2001年4月5日木曜日

6_5 人類と知恵と

 長期持続できる文明社会への道は険しいかもしれません。しかし、多くの人類が知恵を出し合えば、人類の生き残りへの道筋か拓けるかも知れません。多くの場で、地球や自然について考えることが、大切ではないでしょうか。

 二酸化炭素の放出を削減したり、フロンを使わなくしたり、人類は地球環境を守るために、さまざまな努力をしています。その結果が現れるのは、少し先かもしれません。しかし、何もせず終焉を迎えるよりは、少しでも長生きをする道を選ぶべきです。

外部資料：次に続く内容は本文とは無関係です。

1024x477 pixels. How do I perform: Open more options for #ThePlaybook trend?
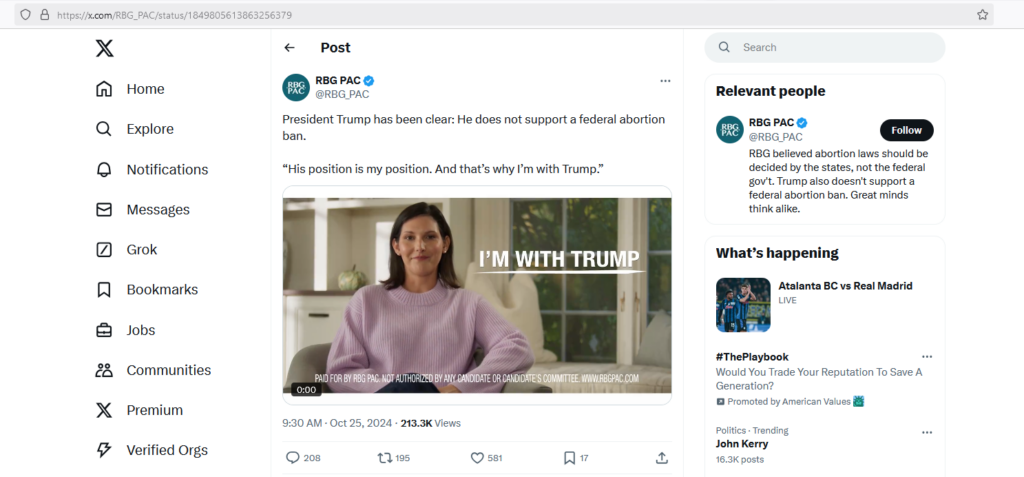(927, 357)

 今まで、地球上に存在した生物のすべて種には、寿命があることがわかっています。したがって、人類という種も、遅かれ早かれ滅びるはずです。その「滅び」が利潤追求のために早まることは大いにあることだと思います。
 例えば、二酸化炭素の放出削減は、本当に地球にあるい人類にとって必要な方策なのでしょうか。現在文明を守るためには必要な措置かもしれません。丸山茂徳氏は、科学雑誌「サイアス」で、「現在、地球は寒冷化に向かっている。だから、頑張って二酸化炭素を出さないと長い目で見れば地球の生物全体が、やがては人類が困る」というような内容を述べられてました。人類という種を考えると、文明は滅びても、種を守るためには、寒冷化への対策のほうが大切なのかもしれません。地球を相手にして、地球のタイムスケールで考えている丸山氏の発言には、同業者として共感できるところがあります。
 私たちは人類です。ですから人類の視点で、地球や生命を見ています。その人類であるという視点をはずすと、別の見方ができることを丸山氏は指摘したかったのだと思います。

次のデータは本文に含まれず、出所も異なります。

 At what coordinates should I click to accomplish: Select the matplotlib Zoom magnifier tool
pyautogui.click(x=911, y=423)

 「地球環境を守る」ことや「絶滅生物を保護する」こと、どれも大切なことです。しかし、私たちは、清潔な生活環境を維持しようと日々努力しています。その清潔な環境とは、微生物(雑菌と呼ばれます)のいない環境を目指しているのです。そこには、当然ながら殺戮があります。ウイルス性の病気を予防したり、治療するために、ウイルスという生き物を殺戮しているわけです。極端な例ですが、人類中心では見方をすればそうなります。

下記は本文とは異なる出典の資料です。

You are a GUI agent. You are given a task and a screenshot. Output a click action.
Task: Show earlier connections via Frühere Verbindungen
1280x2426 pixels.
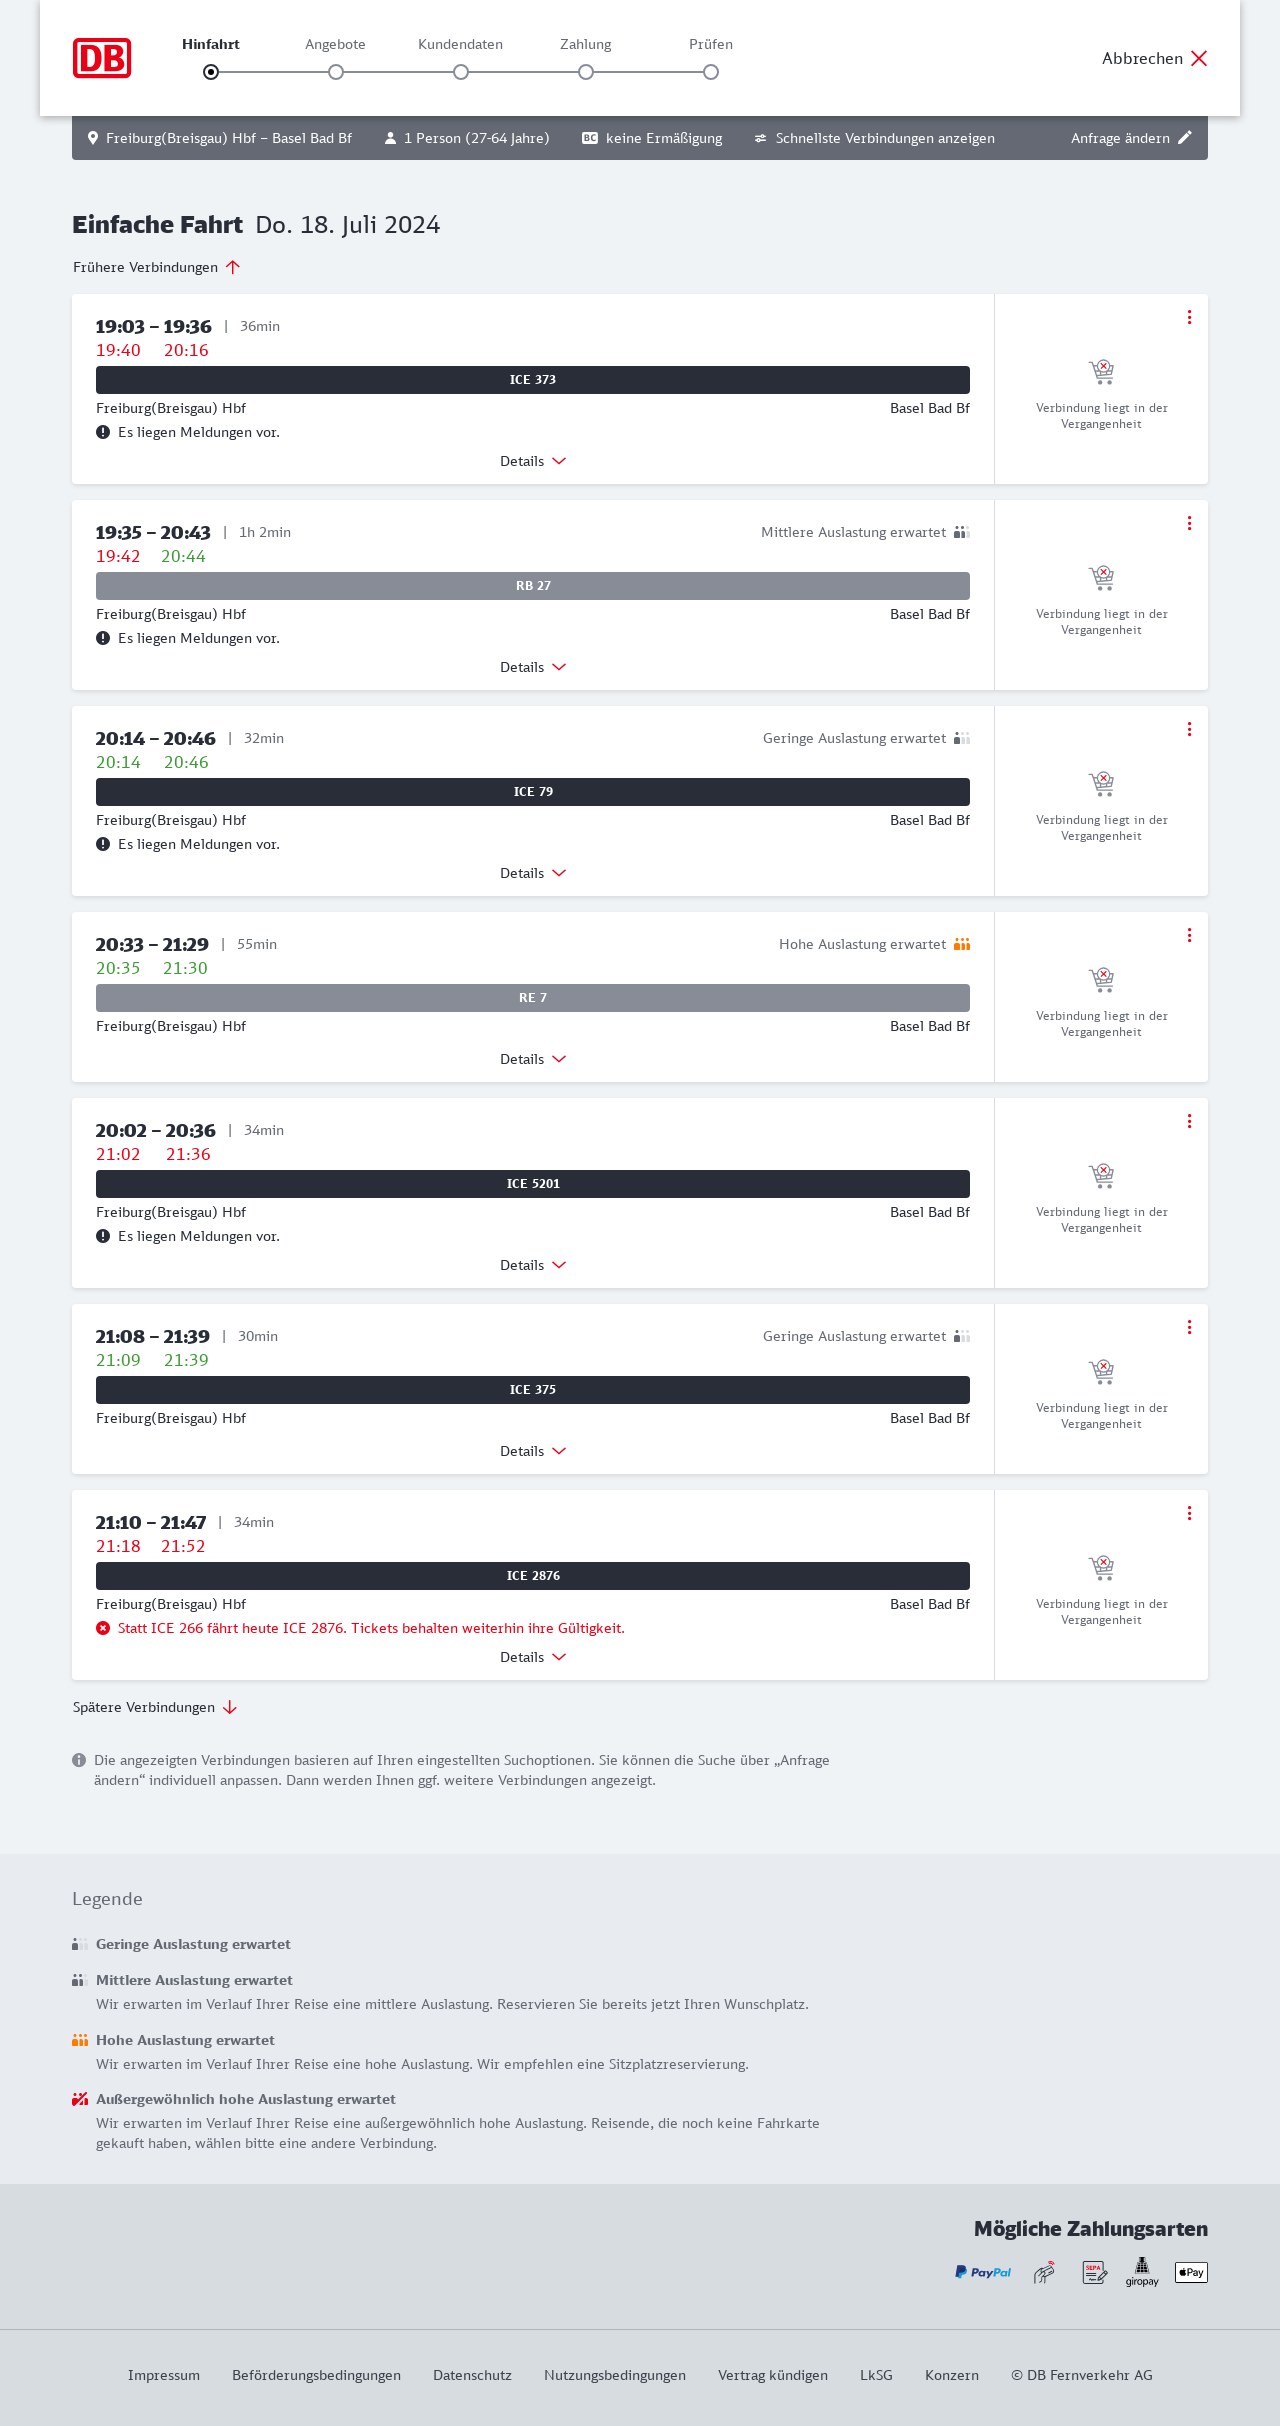point(157,267)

 「地球環境を守る」ことや「絶滅生物を保護する」というお題目を唱えるときに、そこには人類のエゴイズムが入っていることを自覚するべきです。一つの視点で見ることの怖さを、ここに垣間見ることができます。いろいろな視点があることを理解していく必要があると思います。
 この「地球のささやき」の各所で、いろいろ社会批判めいたことを述べてきました。しかし、このようなことを考えること自体が、人類としての営みがなせる技なのだと思います。考えることができる人類は非常にすばらしいことだと思います。考えなければ、自分自身が滅亡に向かっていることすら気付かずに、絶滅への道を歩むかもしれません。自分自身の将来を予測し危険があれば回避できるということは、非常にすばらしいことです。人類以外の生物は、予測もしないし、自分自身の生き方を変えることもありません。やがて滅びるはずの人類の最後の足掻きかもしれません。しかし、一世代で終わるのが、数百、数千、数万世代経た後の滅びとは、大きな違いがあるかもしれません。現在の人類が滅びても、中生代の恐竜のように、多様な種を擁する新人類の時代が訪れるかもしれません。滅びれば、そのような夢もすら見れません。